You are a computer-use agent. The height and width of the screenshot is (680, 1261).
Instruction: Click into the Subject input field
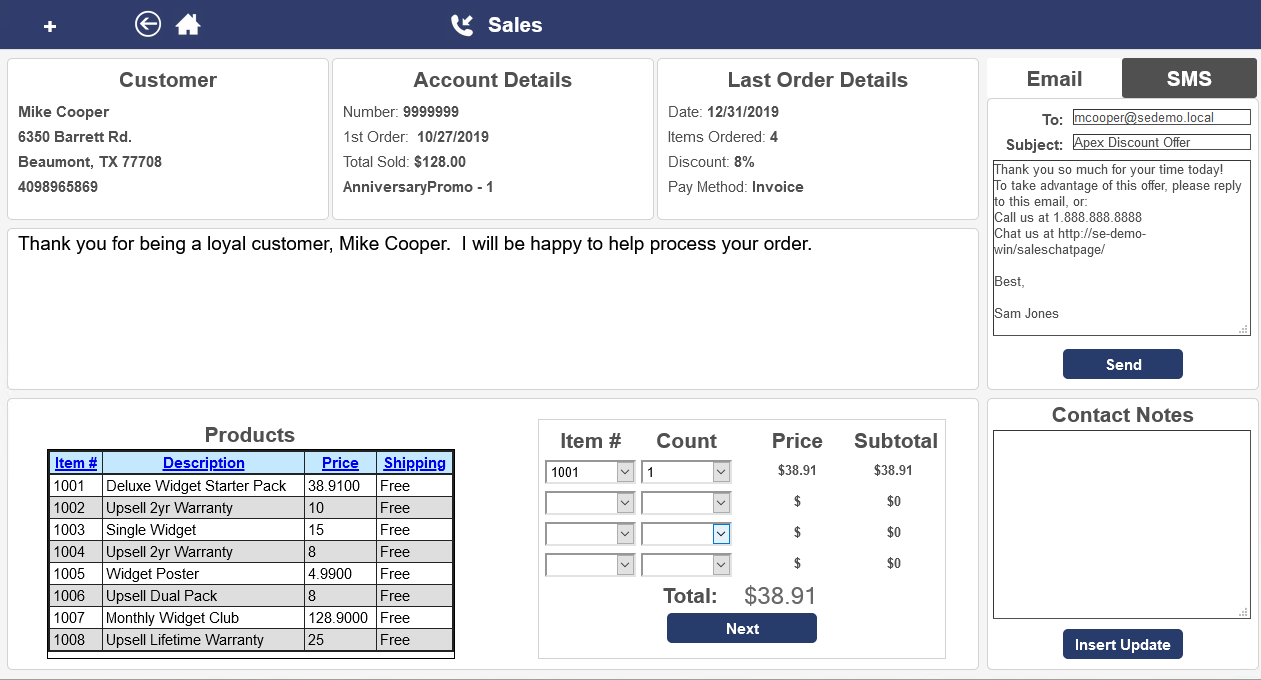(1161, 141)
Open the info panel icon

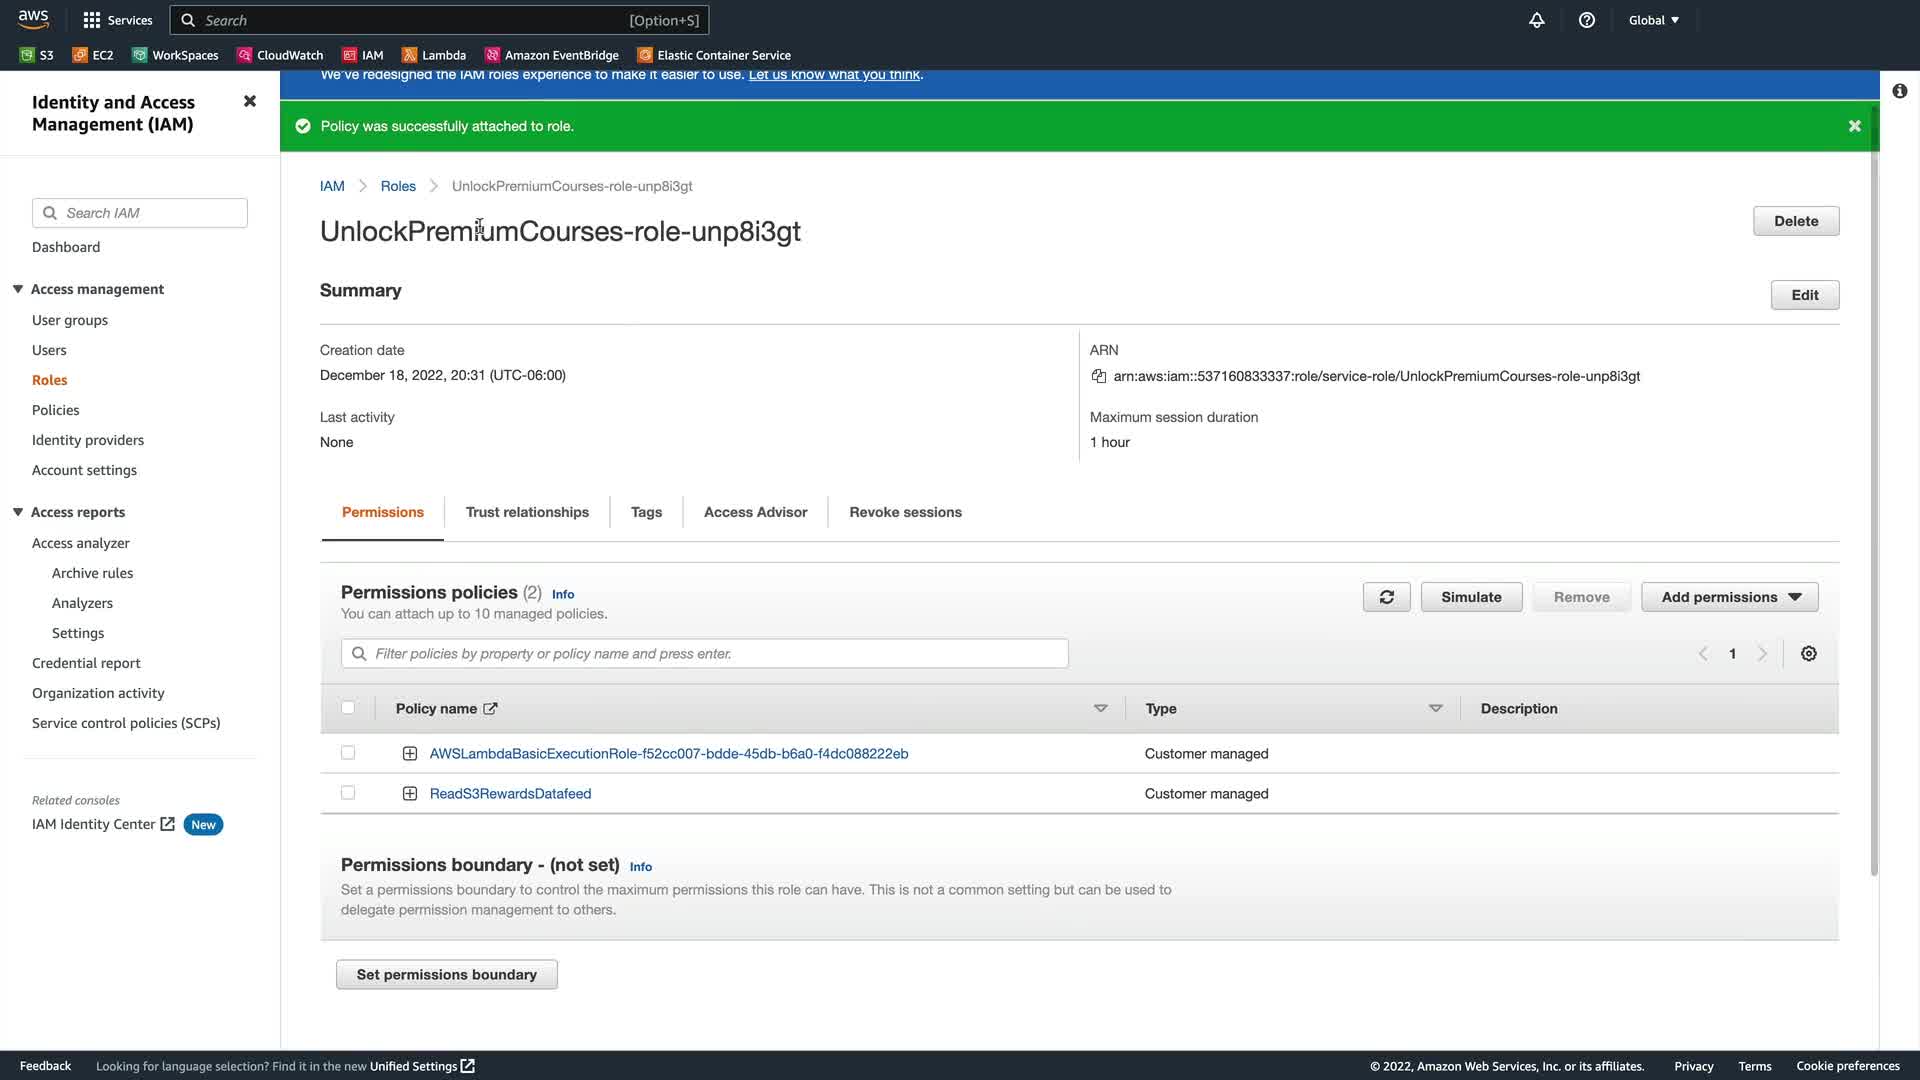pos(1899,91)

------------

What to produce:
Retype every line of the rows above word for word, leaving out the pictures.

Solution for this problem:
You are a computer-use agent. The height and width of the screenshot is (680, 1261).
Instruction: Click into the Subject input field
(1161, 141)
Open the info panel icon

pos(1899,91)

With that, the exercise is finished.